But then they make noise suppressing software, so of course they would. They use the tech they've developed commercially as a measuring tool. That's inventive to say the least.

But that doesn't change the definition of dynamic range, essentially the difference between the amount of light it takes to alter the sensor during exposure, an exposure unit of 1, compared to the brightest the light can be and still produce different values on the sensor. Once you exceed the top end of your dynamic range, all values will be the max, 255 in an 8 bit system, even though the measured light can go up to as much as 5 EV higher than the upper limit, if you consider that a camera is topping out at 15 EV, and environmental DR can be as high as 20 EV..) Noise really has nothing to do with it.
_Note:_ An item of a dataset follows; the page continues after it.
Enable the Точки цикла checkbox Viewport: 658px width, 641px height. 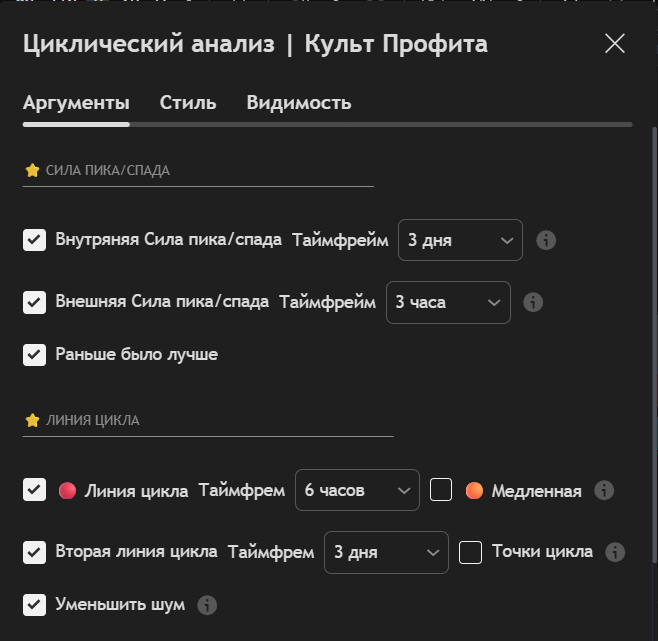click(x=471, y=552)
One of my complaints about DxO is their bastardization of conventional terms.
I have to object.

Dynimc range pretty much is maximum contrast between values.
For audio data it is the span between the lowest signal (super silent) and highest signal (extra loud) which you can capture.
And the lower end is limited by noise. Think of putting a seashell to your ears and hearing your own blood pulse there. That is effectively noise on the lower end. Your ears maximum dynamic range is limited on the lower end by the point where you can no longer distinguish a real external sound (like a bee humming in 5m distance) from your self induced noise.
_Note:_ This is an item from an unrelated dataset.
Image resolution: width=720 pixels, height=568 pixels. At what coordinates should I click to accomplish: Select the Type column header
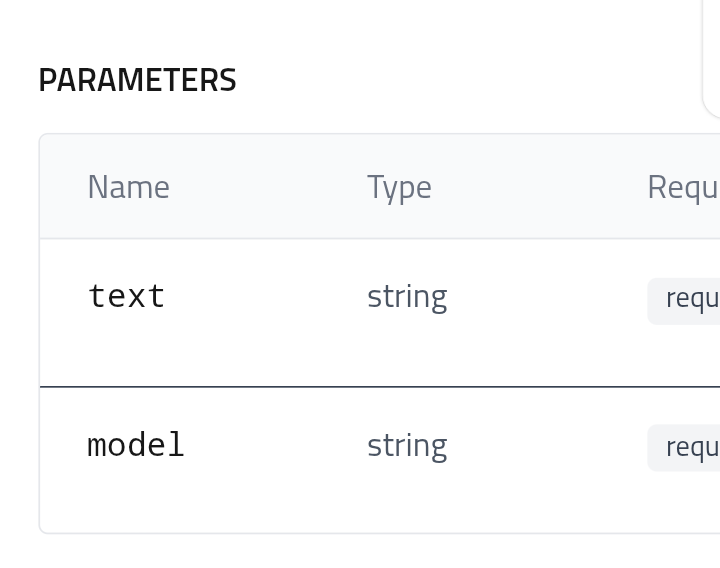coord(399,188)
The upper end is when you hear something so loud it physicslly damages your ears.

With photos it is the same.

Often with photos people mix up input maximum dynamic range, that is what a sensor can detect, and data storage, like bits. And third the output dynamic range like prints or screens.
On the data side please keep in mind gamma curves which allow a few bits to contain big contrasts. So on 8 bit the broghtest white can be much more bright than just 256x the darkest value.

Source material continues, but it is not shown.